Set task » Lay out the entries as a JSON list of strings, one per line and with blank lines omitted, beginning at the line that contains "1519x784 pixels. Task: Click" and stopping after the line that contains "pos(232,184)".

Record list »
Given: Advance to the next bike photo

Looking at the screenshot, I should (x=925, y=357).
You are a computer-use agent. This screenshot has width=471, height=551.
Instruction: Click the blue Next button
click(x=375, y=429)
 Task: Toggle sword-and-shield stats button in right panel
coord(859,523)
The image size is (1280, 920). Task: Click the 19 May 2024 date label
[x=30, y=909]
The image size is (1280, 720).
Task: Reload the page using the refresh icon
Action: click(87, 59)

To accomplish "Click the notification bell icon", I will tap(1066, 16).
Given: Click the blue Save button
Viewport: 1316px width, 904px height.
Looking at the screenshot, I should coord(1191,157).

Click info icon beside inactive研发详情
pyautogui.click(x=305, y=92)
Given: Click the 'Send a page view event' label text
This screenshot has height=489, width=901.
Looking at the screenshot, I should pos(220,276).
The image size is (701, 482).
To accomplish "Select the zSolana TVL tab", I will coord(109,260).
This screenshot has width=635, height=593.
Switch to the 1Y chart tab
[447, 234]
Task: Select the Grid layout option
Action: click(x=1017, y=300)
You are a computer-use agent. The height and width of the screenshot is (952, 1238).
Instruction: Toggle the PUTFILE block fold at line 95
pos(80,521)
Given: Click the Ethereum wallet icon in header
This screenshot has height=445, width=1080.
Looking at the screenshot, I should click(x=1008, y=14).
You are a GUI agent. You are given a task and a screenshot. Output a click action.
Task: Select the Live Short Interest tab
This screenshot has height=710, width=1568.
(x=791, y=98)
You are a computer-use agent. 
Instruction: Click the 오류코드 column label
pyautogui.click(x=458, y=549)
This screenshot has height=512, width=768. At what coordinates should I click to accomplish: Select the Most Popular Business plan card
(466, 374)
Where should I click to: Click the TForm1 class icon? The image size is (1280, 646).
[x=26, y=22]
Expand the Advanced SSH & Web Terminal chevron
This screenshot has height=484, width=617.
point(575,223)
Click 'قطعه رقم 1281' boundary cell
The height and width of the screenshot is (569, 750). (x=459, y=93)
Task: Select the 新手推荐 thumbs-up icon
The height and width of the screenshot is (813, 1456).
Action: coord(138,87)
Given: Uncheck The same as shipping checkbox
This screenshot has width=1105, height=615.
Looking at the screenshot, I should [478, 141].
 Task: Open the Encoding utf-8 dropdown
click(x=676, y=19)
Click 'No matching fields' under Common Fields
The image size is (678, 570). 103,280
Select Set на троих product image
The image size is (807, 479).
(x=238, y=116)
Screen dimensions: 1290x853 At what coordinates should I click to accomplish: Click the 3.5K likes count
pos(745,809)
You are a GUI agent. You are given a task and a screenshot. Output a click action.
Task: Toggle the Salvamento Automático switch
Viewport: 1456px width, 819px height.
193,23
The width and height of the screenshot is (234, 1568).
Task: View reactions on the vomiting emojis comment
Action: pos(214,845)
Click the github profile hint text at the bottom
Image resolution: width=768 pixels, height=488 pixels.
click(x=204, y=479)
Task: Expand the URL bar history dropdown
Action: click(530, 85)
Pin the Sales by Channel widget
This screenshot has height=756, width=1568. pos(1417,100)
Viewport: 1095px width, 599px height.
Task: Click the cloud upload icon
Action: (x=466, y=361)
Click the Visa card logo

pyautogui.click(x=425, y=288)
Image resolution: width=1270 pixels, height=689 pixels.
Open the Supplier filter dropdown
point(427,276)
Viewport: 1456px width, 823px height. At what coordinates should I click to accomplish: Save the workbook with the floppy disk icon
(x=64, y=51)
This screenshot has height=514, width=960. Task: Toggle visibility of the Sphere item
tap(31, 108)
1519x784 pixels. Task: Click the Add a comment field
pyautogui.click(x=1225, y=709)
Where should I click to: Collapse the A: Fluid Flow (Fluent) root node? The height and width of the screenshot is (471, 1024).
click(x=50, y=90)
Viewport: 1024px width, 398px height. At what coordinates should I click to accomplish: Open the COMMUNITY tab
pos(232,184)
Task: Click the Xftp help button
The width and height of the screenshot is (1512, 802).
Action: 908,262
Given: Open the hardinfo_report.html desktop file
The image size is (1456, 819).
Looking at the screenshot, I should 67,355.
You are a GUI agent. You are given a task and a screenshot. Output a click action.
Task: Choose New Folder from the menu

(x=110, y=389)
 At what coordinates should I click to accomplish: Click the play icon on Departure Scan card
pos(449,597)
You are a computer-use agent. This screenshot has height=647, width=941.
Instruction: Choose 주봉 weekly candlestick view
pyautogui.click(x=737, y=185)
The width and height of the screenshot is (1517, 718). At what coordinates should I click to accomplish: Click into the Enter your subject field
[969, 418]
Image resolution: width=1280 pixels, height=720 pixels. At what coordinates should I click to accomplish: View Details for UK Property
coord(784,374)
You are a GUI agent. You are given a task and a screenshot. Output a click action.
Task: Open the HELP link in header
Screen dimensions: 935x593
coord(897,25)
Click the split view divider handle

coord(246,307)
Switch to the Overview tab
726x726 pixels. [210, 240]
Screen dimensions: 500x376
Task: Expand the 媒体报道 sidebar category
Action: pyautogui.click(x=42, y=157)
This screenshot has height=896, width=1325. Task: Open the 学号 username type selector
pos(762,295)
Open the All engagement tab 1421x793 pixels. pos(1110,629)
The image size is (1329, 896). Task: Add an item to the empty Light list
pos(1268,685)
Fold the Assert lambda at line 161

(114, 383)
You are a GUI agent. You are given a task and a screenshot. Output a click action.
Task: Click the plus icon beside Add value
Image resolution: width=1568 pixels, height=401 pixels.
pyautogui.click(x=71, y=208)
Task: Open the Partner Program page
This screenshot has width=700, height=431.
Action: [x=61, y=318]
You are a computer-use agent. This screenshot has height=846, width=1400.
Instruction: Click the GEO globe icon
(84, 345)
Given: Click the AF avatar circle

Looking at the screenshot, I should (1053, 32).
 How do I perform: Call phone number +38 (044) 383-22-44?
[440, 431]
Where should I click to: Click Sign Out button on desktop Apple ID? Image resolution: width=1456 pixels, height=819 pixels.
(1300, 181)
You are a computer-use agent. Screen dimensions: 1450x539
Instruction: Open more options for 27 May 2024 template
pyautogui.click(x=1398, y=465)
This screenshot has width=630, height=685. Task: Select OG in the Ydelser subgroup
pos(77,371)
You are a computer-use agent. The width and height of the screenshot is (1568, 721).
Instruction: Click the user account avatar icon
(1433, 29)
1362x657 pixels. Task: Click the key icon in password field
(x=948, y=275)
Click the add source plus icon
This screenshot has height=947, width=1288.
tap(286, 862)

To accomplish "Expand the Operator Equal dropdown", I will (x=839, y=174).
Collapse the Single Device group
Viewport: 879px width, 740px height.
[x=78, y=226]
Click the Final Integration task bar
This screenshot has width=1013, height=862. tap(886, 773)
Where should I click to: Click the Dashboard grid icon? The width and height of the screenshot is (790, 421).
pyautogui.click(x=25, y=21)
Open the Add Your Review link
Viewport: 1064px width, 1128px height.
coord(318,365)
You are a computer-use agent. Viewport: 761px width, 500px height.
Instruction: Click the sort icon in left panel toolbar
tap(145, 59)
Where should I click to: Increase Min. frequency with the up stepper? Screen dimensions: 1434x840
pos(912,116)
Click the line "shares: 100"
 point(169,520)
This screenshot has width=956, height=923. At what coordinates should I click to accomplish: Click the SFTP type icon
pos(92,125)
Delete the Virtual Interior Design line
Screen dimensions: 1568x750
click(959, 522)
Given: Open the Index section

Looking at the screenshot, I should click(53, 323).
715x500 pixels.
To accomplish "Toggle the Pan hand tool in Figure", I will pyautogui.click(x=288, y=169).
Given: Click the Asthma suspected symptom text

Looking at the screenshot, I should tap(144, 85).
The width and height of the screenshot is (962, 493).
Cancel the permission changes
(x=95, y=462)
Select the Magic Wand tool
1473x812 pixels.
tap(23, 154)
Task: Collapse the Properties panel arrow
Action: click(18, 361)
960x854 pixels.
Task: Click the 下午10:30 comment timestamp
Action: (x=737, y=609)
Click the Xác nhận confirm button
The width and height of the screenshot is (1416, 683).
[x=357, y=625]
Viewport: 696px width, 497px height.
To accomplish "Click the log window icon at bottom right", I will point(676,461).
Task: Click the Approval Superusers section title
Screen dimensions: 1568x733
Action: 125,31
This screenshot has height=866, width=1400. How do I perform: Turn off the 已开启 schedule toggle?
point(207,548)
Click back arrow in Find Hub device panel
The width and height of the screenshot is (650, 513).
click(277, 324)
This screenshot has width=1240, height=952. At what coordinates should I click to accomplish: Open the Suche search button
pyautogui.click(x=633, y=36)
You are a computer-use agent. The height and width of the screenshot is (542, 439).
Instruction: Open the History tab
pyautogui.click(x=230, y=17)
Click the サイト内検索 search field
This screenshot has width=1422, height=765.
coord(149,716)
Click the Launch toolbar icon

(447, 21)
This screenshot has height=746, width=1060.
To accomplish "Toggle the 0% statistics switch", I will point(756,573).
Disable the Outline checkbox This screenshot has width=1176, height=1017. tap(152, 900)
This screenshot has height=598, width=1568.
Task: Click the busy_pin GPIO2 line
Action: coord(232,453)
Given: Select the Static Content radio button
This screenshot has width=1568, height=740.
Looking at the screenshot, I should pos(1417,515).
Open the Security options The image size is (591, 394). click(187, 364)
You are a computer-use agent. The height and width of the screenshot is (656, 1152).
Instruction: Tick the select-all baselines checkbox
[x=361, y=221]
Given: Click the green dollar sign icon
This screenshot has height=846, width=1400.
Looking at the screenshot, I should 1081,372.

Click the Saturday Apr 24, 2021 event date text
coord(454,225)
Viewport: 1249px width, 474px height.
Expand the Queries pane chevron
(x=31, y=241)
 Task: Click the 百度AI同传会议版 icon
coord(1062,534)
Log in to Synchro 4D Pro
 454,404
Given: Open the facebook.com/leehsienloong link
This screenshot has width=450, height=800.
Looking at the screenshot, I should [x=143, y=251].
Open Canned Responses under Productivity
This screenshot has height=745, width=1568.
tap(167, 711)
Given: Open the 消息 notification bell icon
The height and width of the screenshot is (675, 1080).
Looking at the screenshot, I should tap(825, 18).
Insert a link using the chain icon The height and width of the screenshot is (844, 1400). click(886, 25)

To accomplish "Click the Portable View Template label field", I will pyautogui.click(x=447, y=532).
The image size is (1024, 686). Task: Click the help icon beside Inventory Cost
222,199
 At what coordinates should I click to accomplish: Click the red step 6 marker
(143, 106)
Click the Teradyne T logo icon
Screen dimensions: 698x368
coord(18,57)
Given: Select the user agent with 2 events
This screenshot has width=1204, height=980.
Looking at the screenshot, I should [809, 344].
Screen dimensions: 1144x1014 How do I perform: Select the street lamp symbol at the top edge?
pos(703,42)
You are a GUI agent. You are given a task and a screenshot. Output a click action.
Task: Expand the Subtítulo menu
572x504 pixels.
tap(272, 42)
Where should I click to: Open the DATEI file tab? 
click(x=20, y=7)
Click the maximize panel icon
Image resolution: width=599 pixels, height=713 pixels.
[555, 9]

Output of the task »
[
  "1519x784 pixels. Task: Click the Add a comment field",
  "pyautogui.click(x=1225, y=709)",
  "Where should I click to: Collapse the A: Fluid Flow (Fluent) root node? The height and width of the screenshot is (471, 1024).",
  "click(x=50, y=90)",
  "Viewport: 1024px width, 398px height. At what coordinates should I click to accomplish: Open the COMMUNITY tab",
  "pos(232,184)"
]